■ TASK STATEMENT:
Filter the lines below, copying only those with the string "dropdown".

RECORD EXCERPTS section start

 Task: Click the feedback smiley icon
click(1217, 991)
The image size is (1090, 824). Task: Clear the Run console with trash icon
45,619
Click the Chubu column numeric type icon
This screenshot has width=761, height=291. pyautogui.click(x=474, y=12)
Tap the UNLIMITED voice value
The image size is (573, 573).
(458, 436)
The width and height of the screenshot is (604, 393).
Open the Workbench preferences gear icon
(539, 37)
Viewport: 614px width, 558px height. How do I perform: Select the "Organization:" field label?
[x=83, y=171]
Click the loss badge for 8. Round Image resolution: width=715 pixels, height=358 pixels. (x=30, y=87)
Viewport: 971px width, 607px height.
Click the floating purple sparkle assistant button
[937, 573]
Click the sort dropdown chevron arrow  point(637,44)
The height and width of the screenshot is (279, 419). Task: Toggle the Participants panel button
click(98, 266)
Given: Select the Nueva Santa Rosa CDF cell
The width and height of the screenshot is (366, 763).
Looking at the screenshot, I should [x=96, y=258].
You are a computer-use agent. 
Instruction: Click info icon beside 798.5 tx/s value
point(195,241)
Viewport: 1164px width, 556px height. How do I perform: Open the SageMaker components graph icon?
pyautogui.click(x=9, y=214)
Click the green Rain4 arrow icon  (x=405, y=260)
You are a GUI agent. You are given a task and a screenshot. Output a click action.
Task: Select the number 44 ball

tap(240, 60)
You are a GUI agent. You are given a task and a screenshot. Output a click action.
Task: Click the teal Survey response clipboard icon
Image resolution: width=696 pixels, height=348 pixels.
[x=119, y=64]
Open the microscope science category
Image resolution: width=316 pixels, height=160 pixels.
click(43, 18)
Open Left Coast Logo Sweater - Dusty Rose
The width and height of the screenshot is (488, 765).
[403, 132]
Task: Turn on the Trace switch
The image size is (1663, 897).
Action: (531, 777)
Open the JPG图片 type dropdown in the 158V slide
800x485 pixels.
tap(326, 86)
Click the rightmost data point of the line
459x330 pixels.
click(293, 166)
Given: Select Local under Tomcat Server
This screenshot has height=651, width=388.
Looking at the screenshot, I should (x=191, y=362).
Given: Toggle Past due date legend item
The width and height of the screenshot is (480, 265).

RECORD EXCERPTS section end

■ REPLY:
Click the sort dropdown chevron arrow  point(637,44)
Open the JPG图片 type dropdown in the 158V slide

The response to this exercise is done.